Aim: Could you give the lines below as a Markdown table with the columns "Row" and "Line", numbering each row and skipping blank lines? Leave the pictures out.

Data supplied:
........
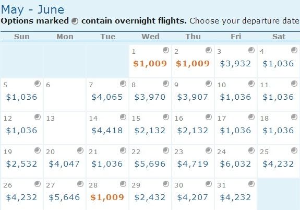The image size is (300, 210).
Task: Click overnight flight icon on day 31
Action: click(x=251, y=184)
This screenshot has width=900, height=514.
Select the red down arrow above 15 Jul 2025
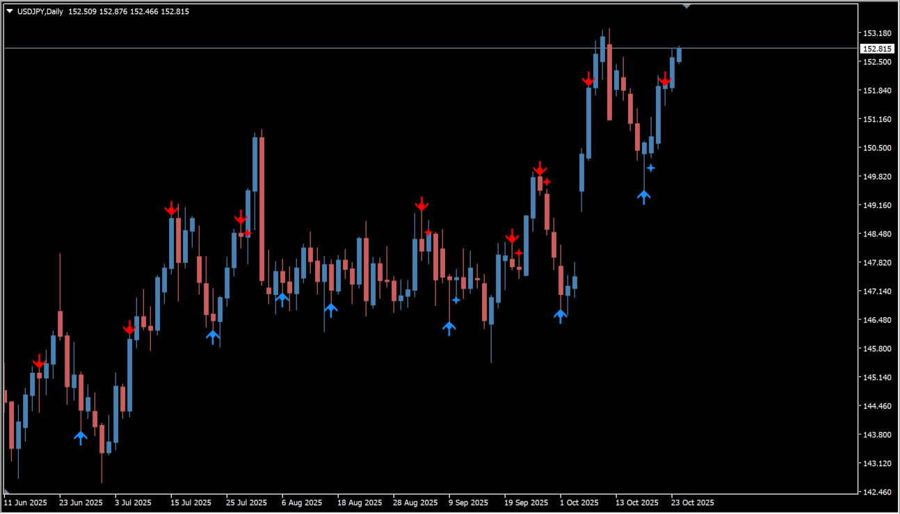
........
Worked solution:
| Row | Line |
|---|---|
| 1 | The image size is (300, 210). |
| 2 | Task: Click overnight flight icon on day 31 |
| 3 | Action: click(x=251, y=184) |
| 4 | This screenshot has width=900, height=514. |
| 5 | Select the red down arrow above 15 Jul 2025 |